David Charles McCarty (1953-2020)


David Charles McCarty, professor of philosophy at Indiana University, has died.

Professor McCarty was worked on the philosophy and history of mathematics and logic, and early analytic philosophy. You can read an overview of his work in an obituary posted at the Indiana University Department of Philosophy website. An excerpt:

He published over 120 peer-reviewed papers. He wrote on intuitionism, the completeness problem for intuitionistic logic, Markov’s Principle, constructive validity, realizability and recursive mathematics, potentially infinite sets, denotational semantics, Church’s Thesis, logical truth, the meanings of the connectives, limits of mathematical explanation, mathematical realism, structuralism, antirealism, the philosophy of logical atomism, as well as Hilbert and du Bois-Reymond, Carnap, Brouwer, Helmholtz, Frege, Wittgenstein, Dedekind, Gödel, Anselm’s ontological argument, Goethe, historical fiction, the pathetic fallacy, and other topics. His book To an Infinite Power: Mathematical and Philosophical Writings of Paul du Bois-Reymond, will be published by Oxford University Press in 2021.

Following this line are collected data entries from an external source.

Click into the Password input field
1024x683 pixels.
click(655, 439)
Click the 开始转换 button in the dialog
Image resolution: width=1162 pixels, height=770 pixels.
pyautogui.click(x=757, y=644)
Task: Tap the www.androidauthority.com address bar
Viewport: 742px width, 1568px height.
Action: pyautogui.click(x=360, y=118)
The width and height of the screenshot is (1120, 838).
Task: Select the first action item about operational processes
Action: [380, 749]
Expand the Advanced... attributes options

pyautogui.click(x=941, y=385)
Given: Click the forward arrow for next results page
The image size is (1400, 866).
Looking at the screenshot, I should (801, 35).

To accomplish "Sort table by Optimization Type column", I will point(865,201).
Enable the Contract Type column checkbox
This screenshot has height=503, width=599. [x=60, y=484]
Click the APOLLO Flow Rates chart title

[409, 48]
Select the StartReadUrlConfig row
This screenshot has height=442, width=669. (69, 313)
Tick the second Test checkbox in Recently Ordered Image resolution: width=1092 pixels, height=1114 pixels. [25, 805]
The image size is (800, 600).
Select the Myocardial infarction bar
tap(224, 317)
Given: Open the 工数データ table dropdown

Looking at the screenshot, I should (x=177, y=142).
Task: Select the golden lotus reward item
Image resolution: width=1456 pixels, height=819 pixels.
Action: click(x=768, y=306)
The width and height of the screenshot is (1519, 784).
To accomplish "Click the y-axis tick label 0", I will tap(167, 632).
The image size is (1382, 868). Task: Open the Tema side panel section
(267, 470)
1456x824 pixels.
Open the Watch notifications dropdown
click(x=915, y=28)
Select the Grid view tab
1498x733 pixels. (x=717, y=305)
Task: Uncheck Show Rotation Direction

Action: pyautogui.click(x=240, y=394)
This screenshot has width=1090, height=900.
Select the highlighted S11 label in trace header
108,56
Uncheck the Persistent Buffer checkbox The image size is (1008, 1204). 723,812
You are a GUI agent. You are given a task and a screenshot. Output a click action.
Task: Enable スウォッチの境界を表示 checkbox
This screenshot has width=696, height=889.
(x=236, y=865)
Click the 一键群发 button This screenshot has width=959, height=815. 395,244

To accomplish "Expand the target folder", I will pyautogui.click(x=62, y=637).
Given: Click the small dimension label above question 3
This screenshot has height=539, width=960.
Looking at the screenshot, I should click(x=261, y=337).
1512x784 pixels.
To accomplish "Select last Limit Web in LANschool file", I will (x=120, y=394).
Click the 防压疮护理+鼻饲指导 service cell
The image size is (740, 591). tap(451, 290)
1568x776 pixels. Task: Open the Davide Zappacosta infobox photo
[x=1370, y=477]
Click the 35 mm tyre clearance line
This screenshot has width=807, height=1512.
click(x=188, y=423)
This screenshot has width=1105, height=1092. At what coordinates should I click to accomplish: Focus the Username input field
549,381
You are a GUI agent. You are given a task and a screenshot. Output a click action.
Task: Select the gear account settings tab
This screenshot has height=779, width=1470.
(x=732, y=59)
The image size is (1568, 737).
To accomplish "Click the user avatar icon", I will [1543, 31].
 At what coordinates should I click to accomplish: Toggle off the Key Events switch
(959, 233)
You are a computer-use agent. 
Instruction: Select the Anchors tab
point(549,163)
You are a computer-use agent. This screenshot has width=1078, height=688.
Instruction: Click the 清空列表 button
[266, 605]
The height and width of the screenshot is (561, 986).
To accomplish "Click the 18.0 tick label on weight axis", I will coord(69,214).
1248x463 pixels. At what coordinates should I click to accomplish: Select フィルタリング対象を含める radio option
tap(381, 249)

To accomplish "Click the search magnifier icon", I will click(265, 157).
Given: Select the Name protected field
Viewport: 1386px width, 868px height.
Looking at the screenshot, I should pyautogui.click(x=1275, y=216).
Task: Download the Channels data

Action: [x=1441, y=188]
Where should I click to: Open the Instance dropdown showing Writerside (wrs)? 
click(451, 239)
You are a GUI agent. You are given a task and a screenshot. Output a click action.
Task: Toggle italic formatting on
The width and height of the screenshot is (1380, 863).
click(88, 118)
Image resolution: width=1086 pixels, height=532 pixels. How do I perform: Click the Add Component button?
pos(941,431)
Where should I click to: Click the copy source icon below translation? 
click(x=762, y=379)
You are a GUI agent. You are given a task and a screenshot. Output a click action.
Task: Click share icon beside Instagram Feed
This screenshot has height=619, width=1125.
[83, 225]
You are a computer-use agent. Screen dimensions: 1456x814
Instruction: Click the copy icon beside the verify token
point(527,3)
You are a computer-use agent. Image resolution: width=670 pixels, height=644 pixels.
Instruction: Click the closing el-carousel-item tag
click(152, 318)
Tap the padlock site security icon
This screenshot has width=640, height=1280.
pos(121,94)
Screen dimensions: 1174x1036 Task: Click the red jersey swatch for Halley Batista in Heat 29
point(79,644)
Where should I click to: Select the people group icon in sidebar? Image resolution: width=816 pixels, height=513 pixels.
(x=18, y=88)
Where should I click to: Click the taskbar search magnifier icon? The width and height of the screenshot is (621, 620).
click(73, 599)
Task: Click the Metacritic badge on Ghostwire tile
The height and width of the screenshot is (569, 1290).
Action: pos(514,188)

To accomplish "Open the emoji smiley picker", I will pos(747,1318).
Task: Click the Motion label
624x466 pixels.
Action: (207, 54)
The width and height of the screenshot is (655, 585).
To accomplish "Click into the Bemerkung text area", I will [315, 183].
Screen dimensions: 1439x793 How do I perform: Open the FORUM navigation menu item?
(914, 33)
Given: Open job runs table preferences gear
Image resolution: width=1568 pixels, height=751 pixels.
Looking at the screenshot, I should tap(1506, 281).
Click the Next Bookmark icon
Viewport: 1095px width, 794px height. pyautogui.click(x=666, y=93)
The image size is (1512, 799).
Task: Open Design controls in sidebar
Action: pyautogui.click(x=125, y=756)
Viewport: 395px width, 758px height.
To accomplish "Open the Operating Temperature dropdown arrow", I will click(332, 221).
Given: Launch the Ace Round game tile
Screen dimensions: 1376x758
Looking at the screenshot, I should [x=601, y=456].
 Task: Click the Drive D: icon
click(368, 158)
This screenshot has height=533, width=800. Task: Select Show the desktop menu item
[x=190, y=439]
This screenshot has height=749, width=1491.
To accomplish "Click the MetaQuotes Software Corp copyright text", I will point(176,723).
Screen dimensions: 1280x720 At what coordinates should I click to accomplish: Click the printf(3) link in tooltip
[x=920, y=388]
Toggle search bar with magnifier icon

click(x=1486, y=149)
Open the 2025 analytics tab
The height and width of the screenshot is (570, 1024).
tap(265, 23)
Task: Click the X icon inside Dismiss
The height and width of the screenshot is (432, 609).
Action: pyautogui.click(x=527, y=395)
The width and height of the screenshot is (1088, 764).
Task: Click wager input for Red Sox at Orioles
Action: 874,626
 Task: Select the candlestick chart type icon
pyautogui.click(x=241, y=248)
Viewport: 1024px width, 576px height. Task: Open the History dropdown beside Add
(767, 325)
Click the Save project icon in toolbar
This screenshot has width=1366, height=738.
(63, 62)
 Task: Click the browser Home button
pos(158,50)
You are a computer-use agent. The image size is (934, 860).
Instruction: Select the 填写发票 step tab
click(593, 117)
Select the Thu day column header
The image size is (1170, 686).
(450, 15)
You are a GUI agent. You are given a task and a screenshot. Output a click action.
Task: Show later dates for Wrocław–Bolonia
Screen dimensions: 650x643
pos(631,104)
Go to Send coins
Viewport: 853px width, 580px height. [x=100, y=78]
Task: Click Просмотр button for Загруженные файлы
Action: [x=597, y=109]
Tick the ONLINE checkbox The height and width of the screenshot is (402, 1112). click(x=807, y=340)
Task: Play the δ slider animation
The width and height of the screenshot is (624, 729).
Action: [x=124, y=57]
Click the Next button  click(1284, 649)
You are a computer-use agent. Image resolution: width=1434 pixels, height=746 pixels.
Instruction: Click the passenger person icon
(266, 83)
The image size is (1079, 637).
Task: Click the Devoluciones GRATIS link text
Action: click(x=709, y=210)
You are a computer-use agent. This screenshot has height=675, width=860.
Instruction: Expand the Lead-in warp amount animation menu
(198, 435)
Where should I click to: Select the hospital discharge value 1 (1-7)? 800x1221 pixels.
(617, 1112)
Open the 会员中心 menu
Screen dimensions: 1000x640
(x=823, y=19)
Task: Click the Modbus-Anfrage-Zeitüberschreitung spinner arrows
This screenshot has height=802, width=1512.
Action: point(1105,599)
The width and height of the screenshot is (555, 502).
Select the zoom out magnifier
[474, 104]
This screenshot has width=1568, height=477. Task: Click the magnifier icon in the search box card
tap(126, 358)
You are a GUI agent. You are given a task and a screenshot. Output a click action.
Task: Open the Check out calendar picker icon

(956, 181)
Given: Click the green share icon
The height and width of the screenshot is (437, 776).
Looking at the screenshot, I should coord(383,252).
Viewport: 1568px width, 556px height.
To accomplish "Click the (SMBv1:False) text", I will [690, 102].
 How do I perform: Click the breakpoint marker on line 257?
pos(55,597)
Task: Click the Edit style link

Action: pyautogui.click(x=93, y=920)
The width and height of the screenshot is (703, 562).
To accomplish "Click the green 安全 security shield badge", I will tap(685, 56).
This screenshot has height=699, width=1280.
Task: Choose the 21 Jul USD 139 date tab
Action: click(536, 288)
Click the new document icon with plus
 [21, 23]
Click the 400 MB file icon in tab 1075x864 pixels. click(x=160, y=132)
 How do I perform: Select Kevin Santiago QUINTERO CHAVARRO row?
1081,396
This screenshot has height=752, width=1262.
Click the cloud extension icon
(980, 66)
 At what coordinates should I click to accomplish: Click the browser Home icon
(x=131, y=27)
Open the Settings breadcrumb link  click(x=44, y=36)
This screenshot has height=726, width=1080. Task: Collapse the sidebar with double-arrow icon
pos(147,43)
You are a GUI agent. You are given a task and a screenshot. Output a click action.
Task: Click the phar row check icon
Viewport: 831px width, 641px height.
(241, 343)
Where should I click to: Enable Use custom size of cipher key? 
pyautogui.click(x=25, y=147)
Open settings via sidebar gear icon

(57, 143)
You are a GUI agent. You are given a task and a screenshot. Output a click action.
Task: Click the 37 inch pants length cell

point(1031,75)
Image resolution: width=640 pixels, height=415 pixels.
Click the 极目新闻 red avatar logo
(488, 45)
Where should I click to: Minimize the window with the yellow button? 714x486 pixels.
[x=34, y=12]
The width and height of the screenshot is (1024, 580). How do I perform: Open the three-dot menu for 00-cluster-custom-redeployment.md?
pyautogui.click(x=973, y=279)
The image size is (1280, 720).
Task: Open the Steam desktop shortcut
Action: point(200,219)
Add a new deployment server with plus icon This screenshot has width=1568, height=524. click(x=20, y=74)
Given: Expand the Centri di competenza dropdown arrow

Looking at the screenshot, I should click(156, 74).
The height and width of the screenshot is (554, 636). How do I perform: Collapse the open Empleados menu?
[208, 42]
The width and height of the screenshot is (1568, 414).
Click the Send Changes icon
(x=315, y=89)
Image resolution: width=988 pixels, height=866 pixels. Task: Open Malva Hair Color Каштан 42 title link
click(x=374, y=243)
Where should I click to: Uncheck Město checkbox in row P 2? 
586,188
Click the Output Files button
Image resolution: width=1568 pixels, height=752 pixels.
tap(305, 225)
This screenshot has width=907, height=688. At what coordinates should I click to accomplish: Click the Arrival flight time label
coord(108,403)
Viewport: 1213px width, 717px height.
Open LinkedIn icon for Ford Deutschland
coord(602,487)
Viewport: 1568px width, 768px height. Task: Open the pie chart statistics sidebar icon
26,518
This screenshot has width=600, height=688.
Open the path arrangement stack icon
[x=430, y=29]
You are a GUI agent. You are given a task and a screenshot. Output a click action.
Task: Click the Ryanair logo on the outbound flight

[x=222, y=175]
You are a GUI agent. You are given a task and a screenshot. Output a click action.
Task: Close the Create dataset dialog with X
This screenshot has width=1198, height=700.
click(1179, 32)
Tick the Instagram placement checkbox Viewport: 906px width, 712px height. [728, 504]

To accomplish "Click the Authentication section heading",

Professor McCarty had several main lines of work in logic. He was one of the world’s leading experts on constructive mathematics and intuitionistic logic, and all matters related to their history and philosophy. He proved a number of results on these topics that are of permanent importance both to people in that field and to outsiders.

Professor McCarty died of a heart attack on November 25th.

The Philosophy Department at Indiana is preparing a Memory Book for Professor McCarty. Please email Kirk Ludwig  if you would like to contribute.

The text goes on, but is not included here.